◆ **YOUR TASK**
Lines below that include the word "Wholesale" should each be copied.

Saved data entries:
________________________________________

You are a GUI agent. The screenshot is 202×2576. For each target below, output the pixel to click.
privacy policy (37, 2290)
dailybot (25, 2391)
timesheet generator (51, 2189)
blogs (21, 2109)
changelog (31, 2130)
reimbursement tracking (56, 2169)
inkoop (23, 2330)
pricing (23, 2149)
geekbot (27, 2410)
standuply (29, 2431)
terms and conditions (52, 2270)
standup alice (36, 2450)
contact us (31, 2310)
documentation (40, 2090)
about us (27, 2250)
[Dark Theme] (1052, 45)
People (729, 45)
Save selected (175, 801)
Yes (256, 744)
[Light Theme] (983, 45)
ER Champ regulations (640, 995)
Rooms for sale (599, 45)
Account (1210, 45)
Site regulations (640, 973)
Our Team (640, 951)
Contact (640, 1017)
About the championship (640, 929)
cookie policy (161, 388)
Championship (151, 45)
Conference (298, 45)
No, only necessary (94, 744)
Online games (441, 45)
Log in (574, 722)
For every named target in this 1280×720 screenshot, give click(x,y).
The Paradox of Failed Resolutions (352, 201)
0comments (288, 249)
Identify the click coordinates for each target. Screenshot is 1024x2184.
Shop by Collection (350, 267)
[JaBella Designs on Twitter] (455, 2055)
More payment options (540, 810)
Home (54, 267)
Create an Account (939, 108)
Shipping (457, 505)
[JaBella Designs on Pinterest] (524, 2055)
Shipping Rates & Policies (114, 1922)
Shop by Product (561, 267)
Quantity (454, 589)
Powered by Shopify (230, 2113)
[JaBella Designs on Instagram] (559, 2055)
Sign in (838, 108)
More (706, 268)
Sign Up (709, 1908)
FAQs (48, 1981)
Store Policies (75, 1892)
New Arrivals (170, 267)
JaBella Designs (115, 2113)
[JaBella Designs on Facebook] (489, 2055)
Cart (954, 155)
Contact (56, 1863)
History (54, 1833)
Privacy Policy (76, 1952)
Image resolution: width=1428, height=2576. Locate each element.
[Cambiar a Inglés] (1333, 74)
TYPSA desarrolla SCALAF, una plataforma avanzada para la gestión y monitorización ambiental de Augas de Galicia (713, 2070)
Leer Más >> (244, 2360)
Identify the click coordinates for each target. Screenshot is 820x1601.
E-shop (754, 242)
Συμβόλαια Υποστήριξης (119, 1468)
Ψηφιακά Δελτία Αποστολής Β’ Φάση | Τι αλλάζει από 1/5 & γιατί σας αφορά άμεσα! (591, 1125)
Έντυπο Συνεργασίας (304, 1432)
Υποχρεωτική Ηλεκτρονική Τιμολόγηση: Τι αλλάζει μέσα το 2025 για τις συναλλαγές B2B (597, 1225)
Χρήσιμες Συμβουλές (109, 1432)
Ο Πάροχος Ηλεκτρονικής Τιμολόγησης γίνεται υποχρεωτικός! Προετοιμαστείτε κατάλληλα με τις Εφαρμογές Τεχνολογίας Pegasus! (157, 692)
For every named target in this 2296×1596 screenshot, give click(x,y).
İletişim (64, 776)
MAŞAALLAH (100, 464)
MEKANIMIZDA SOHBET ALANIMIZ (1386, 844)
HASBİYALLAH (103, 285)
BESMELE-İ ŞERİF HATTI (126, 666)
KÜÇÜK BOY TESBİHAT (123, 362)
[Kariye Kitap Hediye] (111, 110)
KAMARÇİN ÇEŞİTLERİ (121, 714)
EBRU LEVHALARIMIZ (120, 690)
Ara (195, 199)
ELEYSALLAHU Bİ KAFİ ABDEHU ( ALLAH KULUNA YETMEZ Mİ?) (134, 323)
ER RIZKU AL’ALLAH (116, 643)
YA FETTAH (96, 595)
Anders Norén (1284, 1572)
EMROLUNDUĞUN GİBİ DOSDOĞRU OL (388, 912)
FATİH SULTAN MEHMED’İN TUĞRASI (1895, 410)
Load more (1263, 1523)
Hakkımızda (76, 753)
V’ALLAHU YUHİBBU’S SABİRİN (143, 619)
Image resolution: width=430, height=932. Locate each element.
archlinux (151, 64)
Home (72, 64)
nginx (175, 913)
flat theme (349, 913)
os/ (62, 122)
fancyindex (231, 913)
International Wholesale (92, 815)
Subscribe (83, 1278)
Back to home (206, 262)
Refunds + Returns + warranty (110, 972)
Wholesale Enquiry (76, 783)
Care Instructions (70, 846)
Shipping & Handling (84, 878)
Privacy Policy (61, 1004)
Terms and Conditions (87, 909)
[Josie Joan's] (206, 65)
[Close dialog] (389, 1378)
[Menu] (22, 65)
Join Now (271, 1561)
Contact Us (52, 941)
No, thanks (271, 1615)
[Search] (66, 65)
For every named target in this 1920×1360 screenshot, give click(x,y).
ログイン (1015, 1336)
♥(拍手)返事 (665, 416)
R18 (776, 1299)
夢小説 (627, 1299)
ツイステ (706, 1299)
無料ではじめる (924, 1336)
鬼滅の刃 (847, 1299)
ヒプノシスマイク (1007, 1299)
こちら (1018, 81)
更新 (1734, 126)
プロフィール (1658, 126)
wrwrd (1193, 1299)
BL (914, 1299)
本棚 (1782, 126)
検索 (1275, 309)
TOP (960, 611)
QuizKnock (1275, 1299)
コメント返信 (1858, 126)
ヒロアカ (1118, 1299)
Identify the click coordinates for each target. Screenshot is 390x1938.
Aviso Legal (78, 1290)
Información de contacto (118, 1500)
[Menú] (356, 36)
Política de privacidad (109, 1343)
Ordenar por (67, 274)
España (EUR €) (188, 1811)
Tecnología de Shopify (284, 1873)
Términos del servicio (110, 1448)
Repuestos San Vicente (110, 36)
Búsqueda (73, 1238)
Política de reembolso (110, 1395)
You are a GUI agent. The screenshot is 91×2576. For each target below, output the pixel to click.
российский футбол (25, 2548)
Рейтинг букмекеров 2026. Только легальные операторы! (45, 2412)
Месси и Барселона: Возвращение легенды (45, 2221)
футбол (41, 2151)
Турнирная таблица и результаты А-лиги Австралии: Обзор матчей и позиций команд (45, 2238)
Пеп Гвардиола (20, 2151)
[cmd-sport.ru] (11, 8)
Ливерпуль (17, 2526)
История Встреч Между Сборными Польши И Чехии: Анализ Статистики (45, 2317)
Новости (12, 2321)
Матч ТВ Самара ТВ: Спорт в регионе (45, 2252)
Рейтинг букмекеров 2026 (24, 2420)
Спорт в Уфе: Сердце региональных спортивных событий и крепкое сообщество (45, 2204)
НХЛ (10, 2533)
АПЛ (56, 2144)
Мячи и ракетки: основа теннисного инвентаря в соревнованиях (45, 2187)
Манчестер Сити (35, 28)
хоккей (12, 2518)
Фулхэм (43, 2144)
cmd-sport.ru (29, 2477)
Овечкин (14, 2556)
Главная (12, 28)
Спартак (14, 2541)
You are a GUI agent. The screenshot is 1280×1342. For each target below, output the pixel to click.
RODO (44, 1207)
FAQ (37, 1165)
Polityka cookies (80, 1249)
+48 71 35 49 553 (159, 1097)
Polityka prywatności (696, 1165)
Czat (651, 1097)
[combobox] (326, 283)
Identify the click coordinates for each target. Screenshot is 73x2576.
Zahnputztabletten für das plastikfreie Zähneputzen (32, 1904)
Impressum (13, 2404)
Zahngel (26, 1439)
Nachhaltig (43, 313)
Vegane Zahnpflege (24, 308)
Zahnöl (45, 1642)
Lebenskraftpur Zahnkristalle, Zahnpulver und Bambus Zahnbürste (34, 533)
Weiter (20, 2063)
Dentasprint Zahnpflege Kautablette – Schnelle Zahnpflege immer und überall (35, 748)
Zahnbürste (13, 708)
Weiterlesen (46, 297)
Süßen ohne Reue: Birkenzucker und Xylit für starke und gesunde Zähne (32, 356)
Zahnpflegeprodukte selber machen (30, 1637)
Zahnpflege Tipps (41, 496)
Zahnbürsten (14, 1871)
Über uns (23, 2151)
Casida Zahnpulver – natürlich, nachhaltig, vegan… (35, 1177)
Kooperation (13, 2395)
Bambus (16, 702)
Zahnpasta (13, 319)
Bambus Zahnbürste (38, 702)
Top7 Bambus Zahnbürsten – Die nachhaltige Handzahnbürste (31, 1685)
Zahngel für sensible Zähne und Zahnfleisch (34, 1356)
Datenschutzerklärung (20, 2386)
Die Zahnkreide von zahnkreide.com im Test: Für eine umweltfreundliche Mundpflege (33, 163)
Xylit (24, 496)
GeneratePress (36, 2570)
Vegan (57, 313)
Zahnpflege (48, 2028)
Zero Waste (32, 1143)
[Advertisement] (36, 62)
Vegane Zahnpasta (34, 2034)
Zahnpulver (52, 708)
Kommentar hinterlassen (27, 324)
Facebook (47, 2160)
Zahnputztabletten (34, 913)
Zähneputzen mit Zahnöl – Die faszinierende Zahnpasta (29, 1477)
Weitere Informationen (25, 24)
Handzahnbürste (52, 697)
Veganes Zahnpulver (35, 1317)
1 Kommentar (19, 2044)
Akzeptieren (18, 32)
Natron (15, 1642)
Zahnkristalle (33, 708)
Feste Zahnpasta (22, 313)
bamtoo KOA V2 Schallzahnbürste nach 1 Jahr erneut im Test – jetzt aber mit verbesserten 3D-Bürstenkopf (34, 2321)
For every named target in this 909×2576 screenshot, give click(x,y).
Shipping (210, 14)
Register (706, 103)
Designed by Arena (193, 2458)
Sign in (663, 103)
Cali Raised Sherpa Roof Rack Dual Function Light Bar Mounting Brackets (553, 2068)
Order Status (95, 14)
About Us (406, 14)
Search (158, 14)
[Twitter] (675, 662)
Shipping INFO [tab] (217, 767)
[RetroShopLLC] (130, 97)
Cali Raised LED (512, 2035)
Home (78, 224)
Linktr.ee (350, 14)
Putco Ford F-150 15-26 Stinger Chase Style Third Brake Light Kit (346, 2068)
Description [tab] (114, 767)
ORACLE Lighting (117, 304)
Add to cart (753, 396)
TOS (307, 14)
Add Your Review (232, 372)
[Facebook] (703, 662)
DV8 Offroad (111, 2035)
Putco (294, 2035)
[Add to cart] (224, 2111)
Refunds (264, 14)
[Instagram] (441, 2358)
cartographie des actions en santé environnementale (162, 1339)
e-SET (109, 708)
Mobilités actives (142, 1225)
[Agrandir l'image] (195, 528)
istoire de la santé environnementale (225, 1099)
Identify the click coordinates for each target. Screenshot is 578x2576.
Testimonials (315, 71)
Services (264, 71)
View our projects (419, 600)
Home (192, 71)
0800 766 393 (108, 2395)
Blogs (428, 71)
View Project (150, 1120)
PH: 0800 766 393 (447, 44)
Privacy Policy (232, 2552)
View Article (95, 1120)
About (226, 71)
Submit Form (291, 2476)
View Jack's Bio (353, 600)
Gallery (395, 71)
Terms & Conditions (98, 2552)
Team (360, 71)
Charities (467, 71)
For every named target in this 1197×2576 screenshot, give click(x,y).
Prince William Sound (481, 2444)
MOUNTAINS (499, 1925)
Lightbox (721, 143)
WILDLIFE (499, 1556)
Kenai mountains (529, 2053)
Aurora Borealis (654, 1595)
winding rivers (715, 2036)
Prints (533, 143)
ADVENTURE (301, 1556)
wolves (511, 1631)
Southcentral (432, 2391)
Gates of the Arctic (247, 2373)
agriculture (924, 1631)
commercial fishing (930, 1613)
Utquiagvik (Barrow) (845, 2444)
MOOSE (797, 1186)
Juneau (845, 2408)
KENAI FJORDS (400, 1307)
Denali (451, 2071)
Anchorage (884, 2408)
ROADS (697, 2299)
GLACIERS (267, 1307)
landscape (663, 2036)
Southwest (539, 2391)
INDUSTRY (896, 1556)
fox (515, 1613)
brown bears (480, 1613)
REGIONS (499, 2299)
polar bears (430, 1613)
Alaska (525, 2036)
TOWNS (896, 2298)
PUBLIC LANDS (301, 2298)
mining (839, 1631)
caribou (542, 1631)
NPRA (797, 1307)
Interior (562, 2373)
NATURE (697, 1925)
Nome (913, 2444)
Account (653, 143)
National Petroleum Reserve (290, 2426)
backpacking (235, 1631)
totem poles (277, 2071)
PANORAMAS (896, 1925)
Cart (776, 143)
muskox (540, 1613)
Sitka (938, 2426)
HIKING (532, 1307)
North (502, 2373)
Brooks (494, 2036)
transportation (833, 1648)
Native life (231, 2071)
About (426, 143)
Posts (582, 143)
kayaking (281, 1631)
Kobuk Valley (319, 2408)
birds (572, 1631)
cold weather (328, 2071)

________________________________________

◆ **TASK SOLUTION**
International Wholesale (92, 815)
Wholesale Enquiry (76, 783)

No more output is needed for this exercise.